There is a clear need for embeddable analytical data management. This needs stems from two main sources: Interactive data analysis and edge computing. Interactive data analysis is performed using tools such as R or Python. The basic data management operators available in these environments through extensions (dplyr, Pandas, etc.) closely resemble stacked relational operators, much like in SQL queries, but lack full-query optimization and transactional storage. Embedded analytical data management is also desirable for edge computing scenarios. For example, connected power meters currently forward data to a central location for analysis. This is problematic due to bandwidth limitations especially on radio interfaces, and also raises privacy concerns. An embeddable analytical database is very well-equipped to support this use case, with data analyzed on the edge node. The two use cases of interactive analysis and edge computing appear orthogonal. But surprisingly, the different use cases yield similar requirements.
In this talk, we present our new system, DuckDB. DuckDB is a new purpose-built embeddable relational database management system created at the Database Architectures group of the CWI. DuckDB is available as Open-Source software under the permissive MIT license. To the best of our knowledge, there currently exists no purpose-built embeddable analytical database despite the clear need outlined above. DuckDB is no research prototype but built to be widely used, with millions of test queries run on each commit to ensure correct operation and completeness of the SQL interface.

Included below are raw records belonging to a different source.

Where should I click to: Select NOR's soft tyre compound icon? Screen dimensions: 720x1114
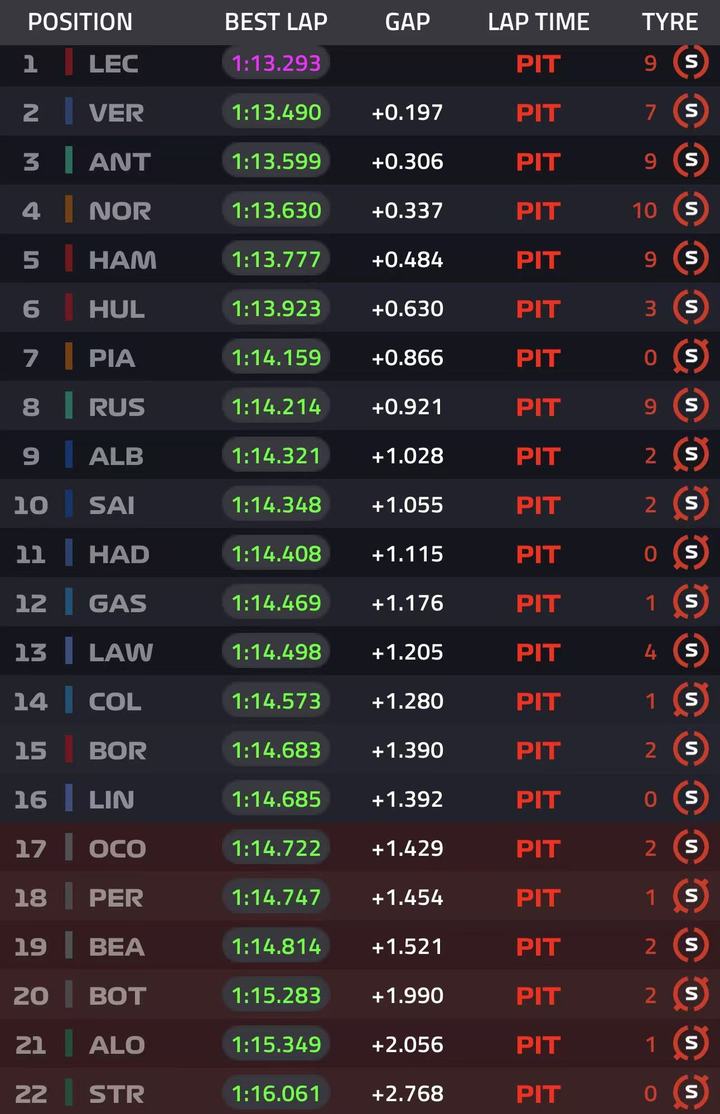click(691, 210)
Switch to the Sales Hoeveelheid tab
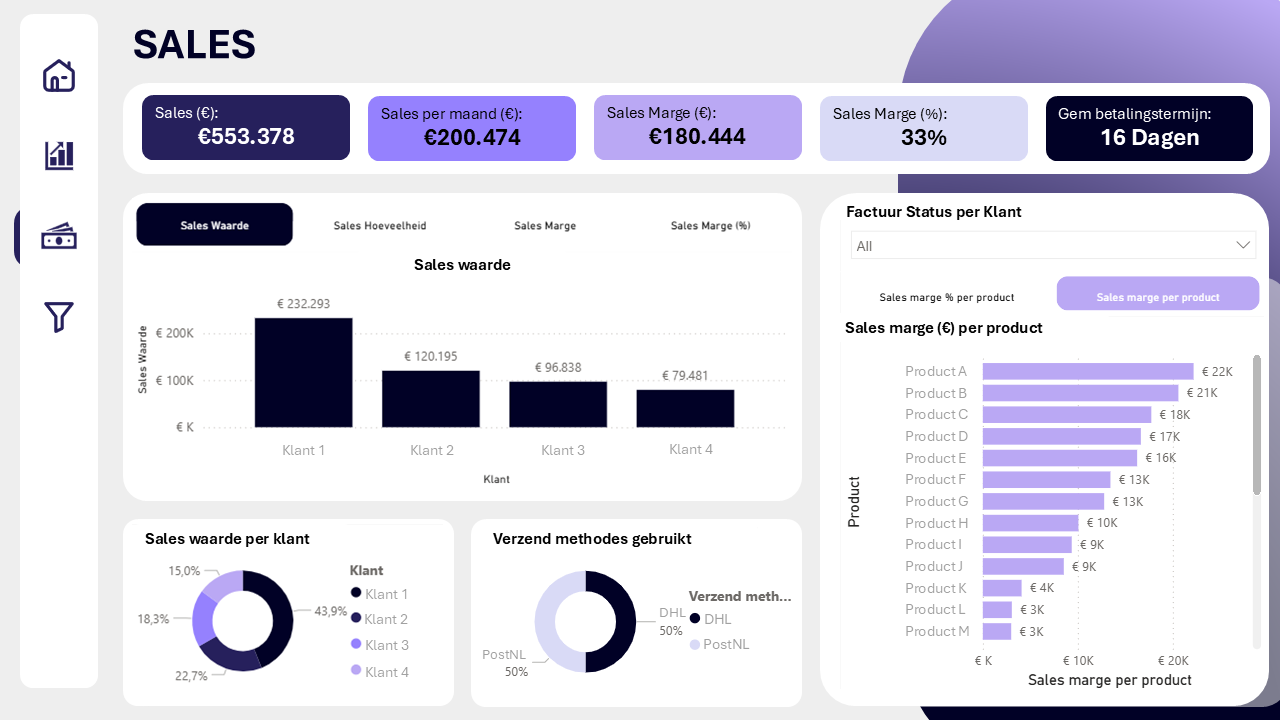Viewport: 1280px width, 720px height. [379, 225]
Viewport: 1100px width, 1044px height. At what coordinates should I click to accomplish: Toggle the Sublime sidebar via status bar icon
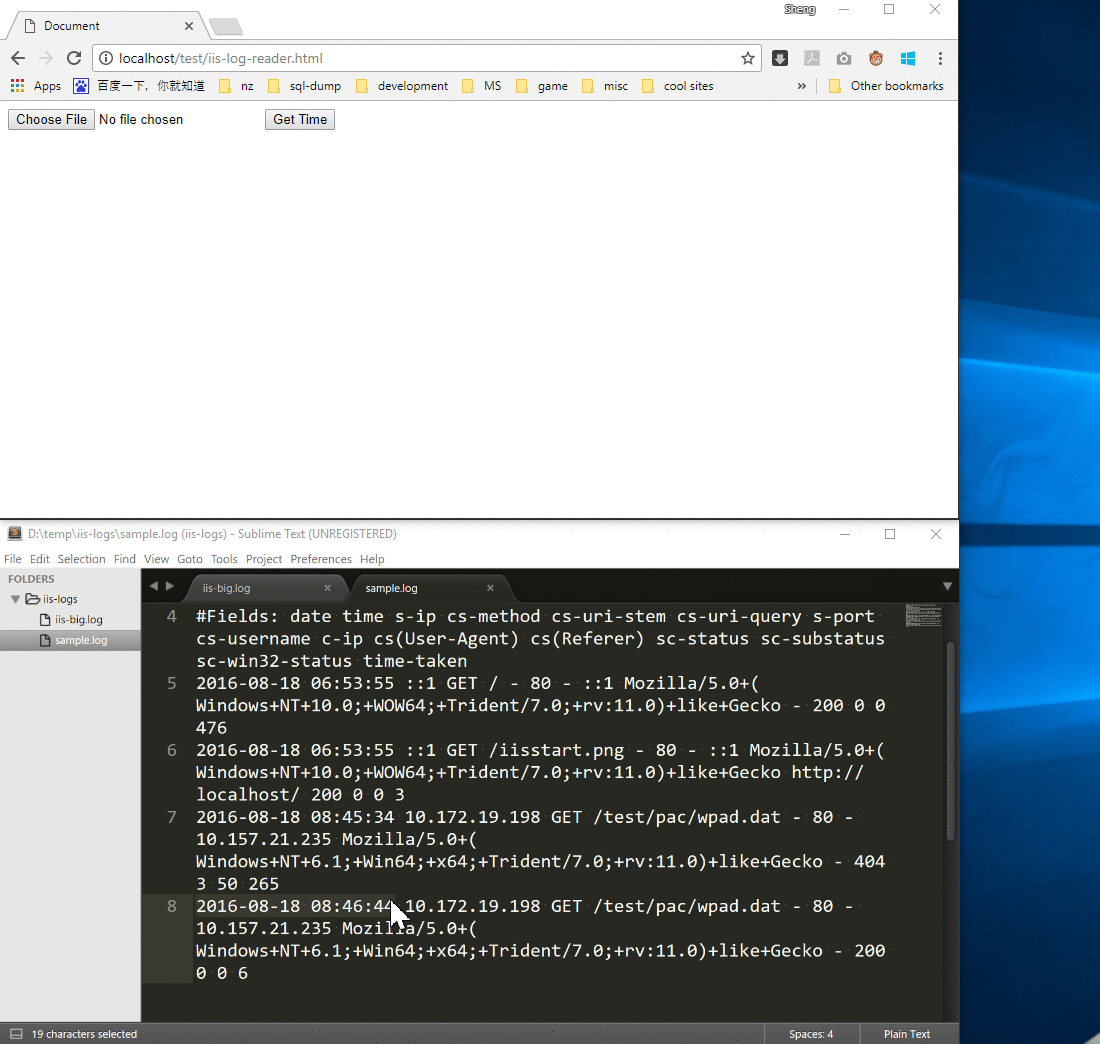pos(16,1034)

DuckDB is built from the ground up with analytical query processing in mind. As storage, DuckDB uses a single-file format with tables partitioned into columnar segments. Data is loaded into memory using a traditional buffer manager, however, the blocks that are loaded are significantly larger than that of a traditional OLTP system to allow for efficient random seeks of blocks. Queries are processed using a vectorized query processing engine to allow for high performance batch processing and SIMD optimizations.